Y cuidado, porque las encuestas que ya manejan los partidos políticos sobre la decisión de impedir el viaje del Rey a la Ciudad Condal no dejan al Ejecutivo en buen lugar. Por ejemplo, un sondeo exprés elaborado por Metroscopia revela que para el 62% de los españoles la medida es desacertada. “Una amplia mayoría, cercana al 70%, considera que la verdadera razón está en la posible negociación del Gobierno con partidos independentistas en el marco del trámite de los Presupuestos”, apunta la encuesta. Solo una minoría contempla, además, que la decisión esté relacionada con motivos de seguridad, como ha parecido deslizar Moncloa para desfacer el entuerto. Es especialmente relevante que las sospechas sobre un eventual acercamiento a los republicanos de Esquerra florezcan tanto en los votantes populares (90%) como en los socialistas (62%). “Esta decisión, conocida y rechazada mayoritariamente por los españoles, perfila una posible línea de fractura entre los electorados de los partidos de coalición”, remacha el documento. El intempestivo aunque programado anuncio sobre el estudio de los indultos a los condenados por el ‘procés’ no desmiente precisamente esta tesis.

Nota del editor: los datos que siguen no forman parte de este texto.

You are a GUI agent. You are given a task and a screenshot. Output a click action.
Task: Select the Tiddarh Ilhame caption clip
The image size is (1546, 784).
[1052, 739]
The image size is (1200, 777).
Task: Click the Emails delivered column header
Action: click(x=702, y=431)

Bajo esas miserias, parece que lo menos importante es la economía. Y sin embargo, cuando diferentes dirigentes políticos alertan ‘sotto voce’ de que al menos estaremos un año más en esta montaña rusa de oleadas y semiconfinamientos, es pertinente cuestionarse hasta dónde llegan los fondos para sufragar ERTE y prestaciones de toda clase y condición. No es casualidad que, como publicó La Información, Nadia Calviño y el gabinete de la Presidencia se miren de reojo en la pugna por controlar la llegada de los 140.000 millones de inyección europea, el postrero bálsamo de Fierabrás para unos guarismos a la deriva. No en vano, el cierre de 2020 contemplará caídas del PIB a doble dígito, un déficit público que apunta al 130% de las producción nacional y una tasa de paro instalada para una temporada en torno al 20%. Suficiente agujero como para arrimar el hombro y no añadir al desafío una quiebra institucional en toda regla. Paradójicamente, el cóctel de comunismo y separatismo, ya detectado a mediados del siglo pasado por Salvador de Madariaga como el mayor riesgo para un Estado descentralizado, pone a España contra las cuerdas cuando mayor autonomía han alcanzado las regiones y cuando mayor unidad de acción se requiere en plena alerta sanitaria. Una tragedia para los tiempos.